Agentic RAG turns AI into a smarter digital sleuth

10 December 2024

Author

Sascha Brodsky

Tech Reporter, IBM

When generative AI burst onto the scene, its ability to answer questions and create content was lauded as transformative. However, enterprises quickly realized that the technology had limitations, including hallucinations, a lack of explainability and an inability to act autonomously on retrieved information. Enter agentic retrieval augmented generation (agentic RAG), a new AI development that promises to address these challenges while unlocking new business applications.

“Content-grounded question and answering is the most popular use case for generative AI in enterprises,” says Maryam Ashoori, a Senior Director of Product Management for IBM watsonx who has been closely involved in developing and refining agentic RAG workflows. “Imagine you’re a customer who just bought a camera and needs help troubleshooting. Instead of relying on the model’s internal knowledge—which might be incomplete or inaccurate—the AI retrieves information from user manuals and other relevant documents to answer your question.”

This process, known as retrieval-augmented generation (RAG), helps minimize one of generative AI’s most persistent problems: hallucination. “If the model doesn’t find anything relevant, it can simply say, ‘I don’t know,’ instead of generating a potentially misleading answer,” Ashoori says.

Beyond retrieval: Adding agency

While RAG has been widely adopted for enterprise use, its capabilities are inherently limited to information retrieval and generation. The addition of “agency”—the ability to plan, reason and take actions autonomously—represents a significant leap forward.

“The true definition of an agent is an intelligent system that can reason, plan and act,” Ashoori says. “For example, say a customer’s troubleshooting query involves multiple steps. An agentic system can break the problem down, retrieve relevant information and even perform web searches or database queries if the initial resources don’t suffice.”

To illustrate the power of agentic RAG, Ashoori offers a hypothetical scenario: “Imagine a customer says, ‘My camera isn’t taking pictures.’ The agent might first search the user manual for troubleshooting steps. If the answer isn’t there, it could then perform a web search or query a database to find a solution. This kind of reasoning and action loop is what sets agentic RAG apart.”

Agentic RAG still stumbles with room to grow

Despite its promise, agentic RAG has its challenges. Hallucination remains a risk, albeit reduced. “Even with the additional tools and feedback loops, we can’t guarantee that the model won’t hallucinate,” Ashoori says. “However, by incorporating mechanisms like confidence thresholds and citation requirements, we’re able to minimize the risk.”

Other potential hurdles are mostly related to the autonomy agentic RAG grants to AI systems. “In traditional RAG workflows, everything happens within a closed system,” Ashoori says. “But with agents, you’re allowing the AI to autonomously interact with external tools and data sources. That raises questions about data security and access control.”

For example, an agent tasked with retrieving information from a database must be restricted to the datasets it is authorized to access. “You also need to control what actions the agent can take,” Ashoori says. “It’s not enough to allow access; you have to specify whether the agent can retrieve, edit or delete data. Otherwise, you risk creating a system that could inadvertently cause harm.”

Explainability is another critical issue. Large language models (LLMs) often produce outputs that are difficult to trace back to their origins. In contrast, agentic RAG offers greater transparency.

"With agents, you can have a chance to observe the behavior of the agent and trace every action,” Ashoori says. “You know whether the information came from a document search, a web search or a database query.
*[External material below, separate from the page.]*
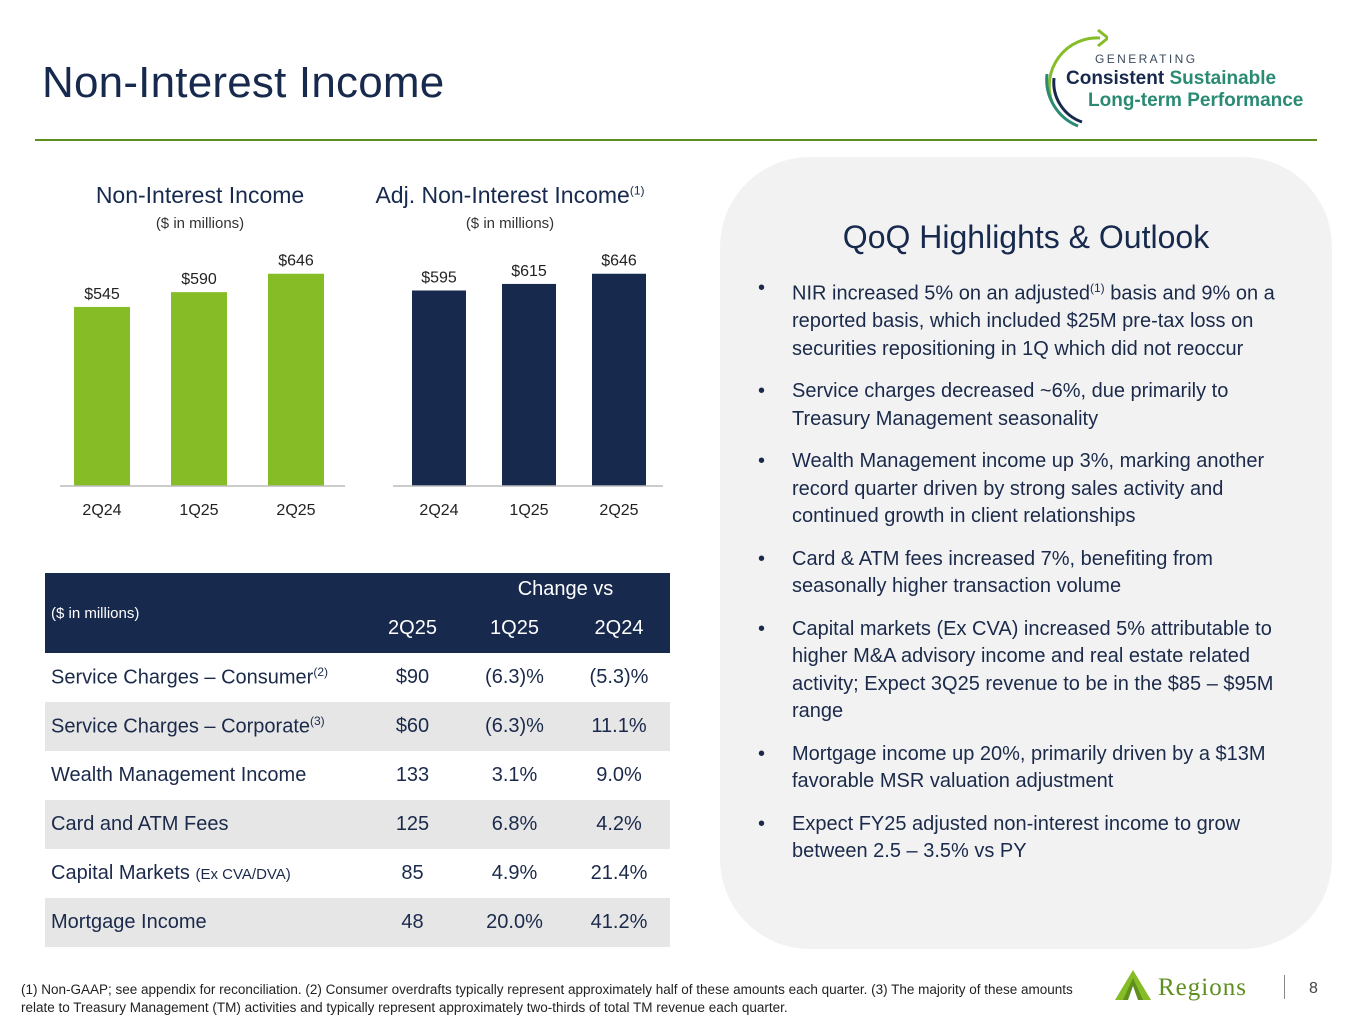  I want to click on row-change-1q25: 6.8%, so click(514, 824).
This level of observability is crucial for enterprises that need to ensure compliance and accountability.”

A myriad of possibilities

While still an emerging technology, agentic RAG is already finding its way into enterprise workflows. In addition to customer service applications, Ashoori highlights business process automation as a key use case. Agentic RAG’s combination of reasoning capabilities and action tools enables it to handle complex, multi-step workflows. “Imagine automating the processing of loan applications or supply chain queries,” Ashoori says. “The agent can analyze the problem, retrieve the necessary data and even execute predefined actions to resolve it.”

As companies explore the possibilities of agentic RAG, IBM is focusing on building trust and control into these systems, Ashoori says. “Observability and explainability are non-negotiable,” she explains. “Enterprises need to see what the agent is doing at every step and have the ability to intervene if something goes wrong.”

For Ashoori, the future of AI lies in striking the right balance between autonomy and oversight. “We’re just scratching the surface of what’s possible with agentic RAG,” she says. “But with the right guardrails in place, this technology has the potential to transform the way businesses operate.”